§ **Extract to read**:
▬▬▬▬▬▬▬▬▬▬

Multiviewing in Live Production and Surveillance Monitoring

Contrasting with the approach to supporting multiviewing on the distribution side, Red5’s approach in backend applications related to live production and surveillance entails use of its Mixer Node technology to enable any number of simultaneously displayed inputs to be managed from any computer screen, eliminating any need for special appliances.

The Mixer Node is a server-based software module used with other nodes in the Red5 XDN architecture. Whether the video streams ingested onto XDN infrastructure are from cameras used in live productions or in surveillance, they are aggregated at all points of ingestion for processing by the Mixer Node technology into a single-stream compilation of the feeds for delivery to operations centers in the case of surveillance or dispersed workstations in the case of live productions.

Users can click on any video in the compilation grid to attain full-screen visibility to perform analysis of the content in surveillance operations, often assisted by AI, or to perform editing tasks in live productions, including selection of frame sequences that go into the final output. In the latter scenarios, this gives producers collaborating over any distance in real time great latitude in determining what end users see moment to moment, ranging from the content in a single A/V feed to split-screen displays to composites of multiple video streams or single image captures.

▬▬▬▬▬▬▬▬▬▬

According to the multiviewing passage, why does Red5's approach remove the need for special appliances? Answer in one to three sentences.

§ **Entries shown**:

▬▬▬▬▬▬▬▬▬▬

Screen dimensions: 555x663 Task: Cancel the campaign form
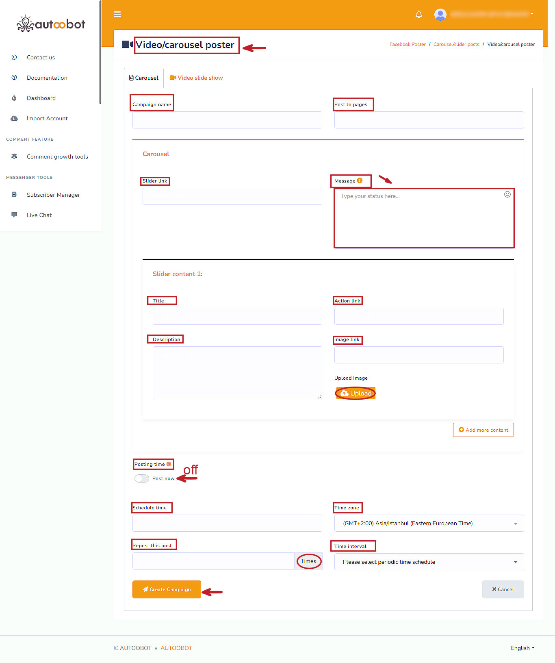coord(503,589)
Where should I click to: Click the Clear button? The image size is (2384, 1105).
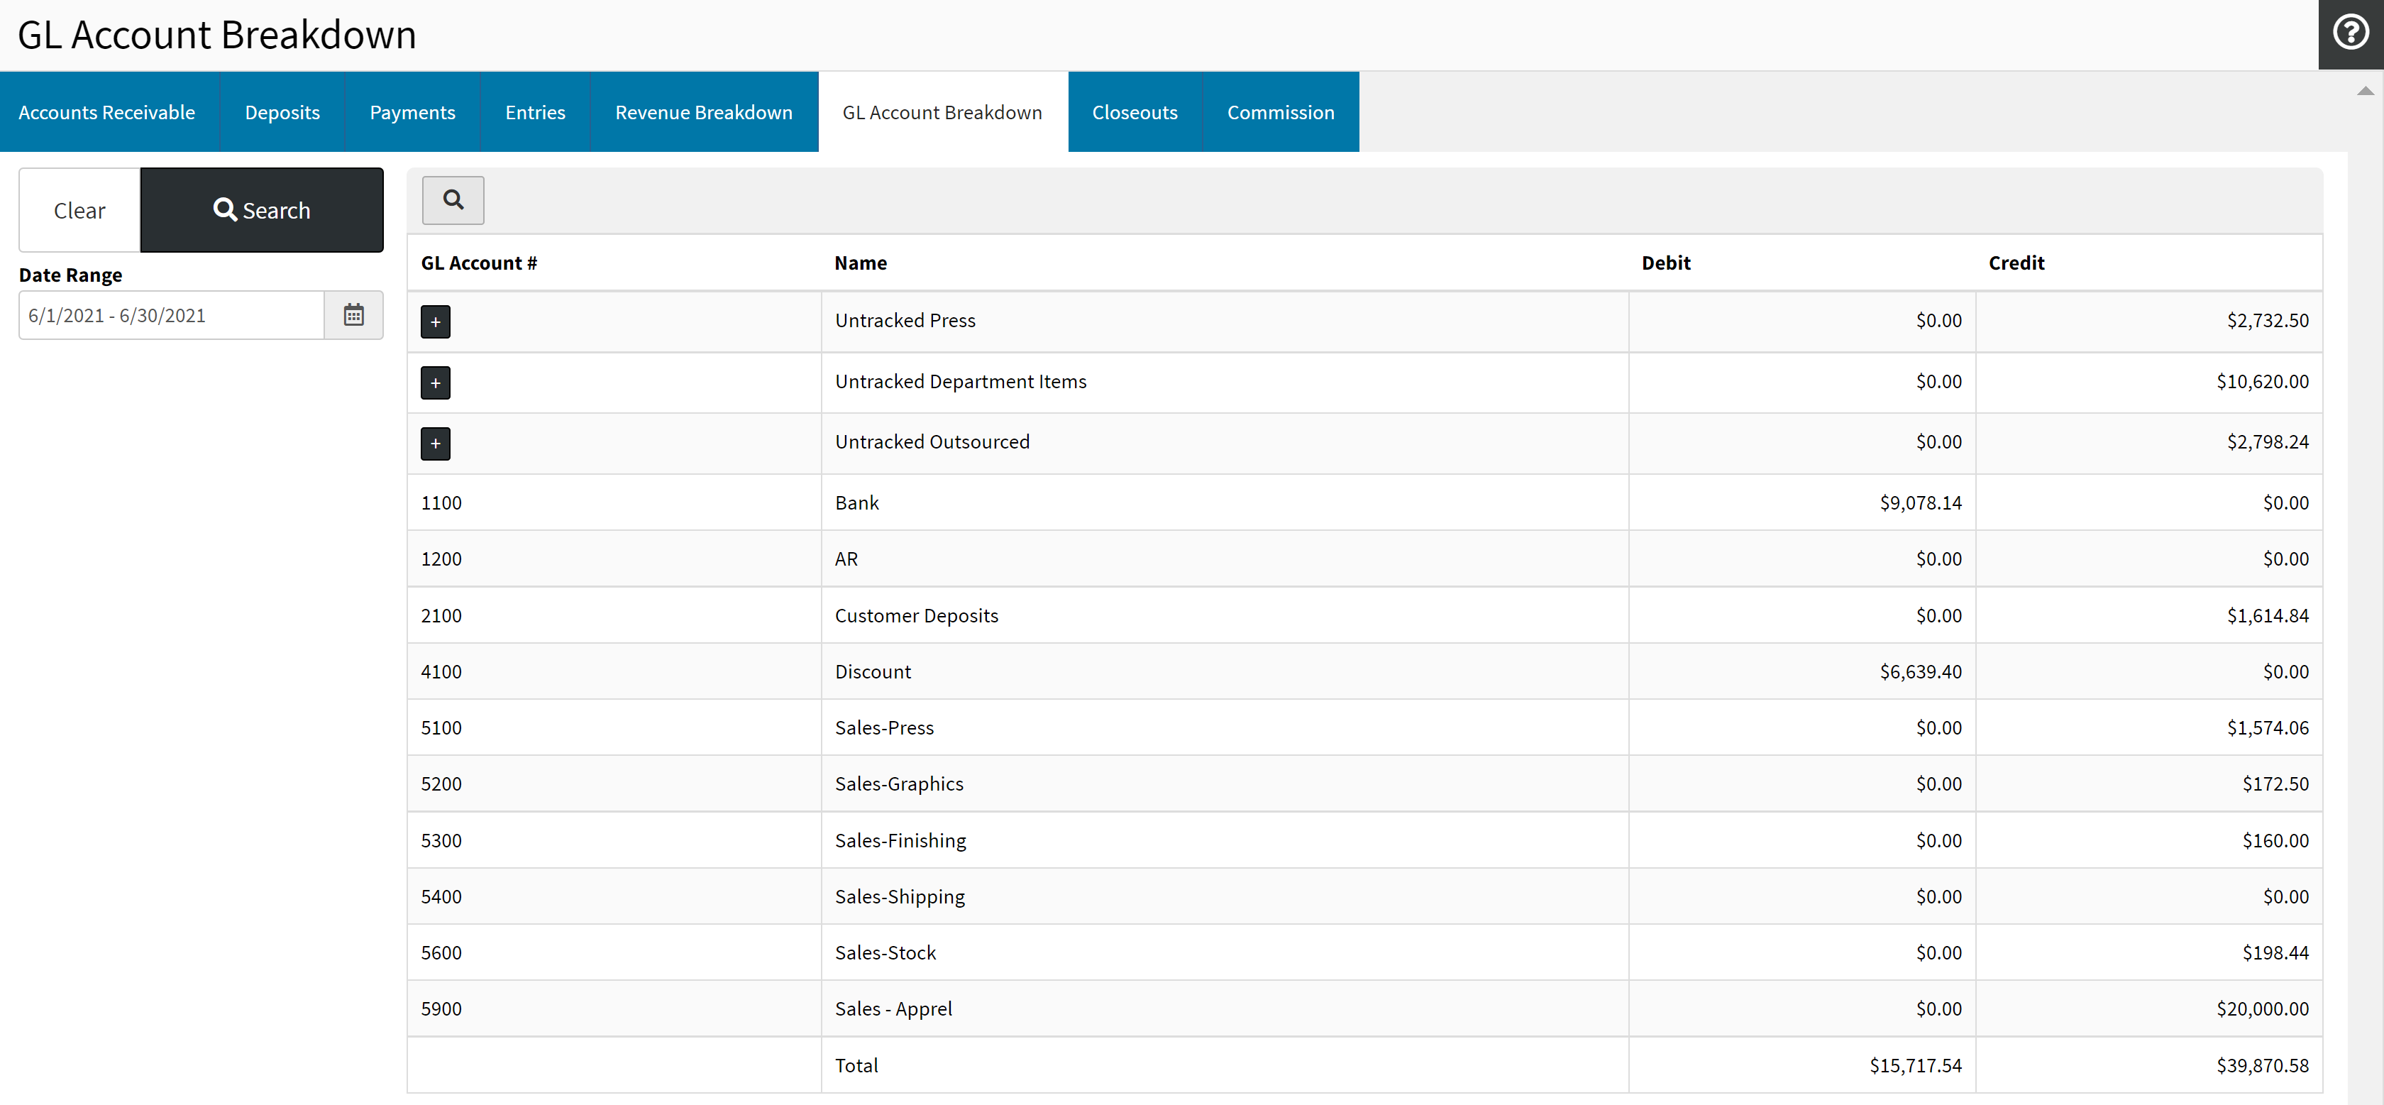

▬▬▬▬▬▬▬▬▬▬

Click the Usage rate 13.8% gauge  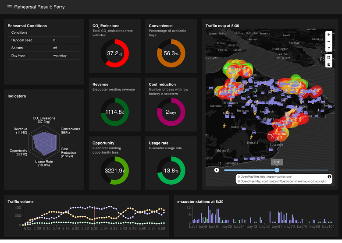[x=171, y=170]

▬▬▬▬▬▬▬▬▬▬

§ **Solution**: Red5's Mixer Node technology lets any number of simultaneously displayed inputs be managed from any computer screen. The Mixer Node is a server-based software module that compiles the ingested camera feeds into a single stream and delivers it to operations centers or dispersed workstations.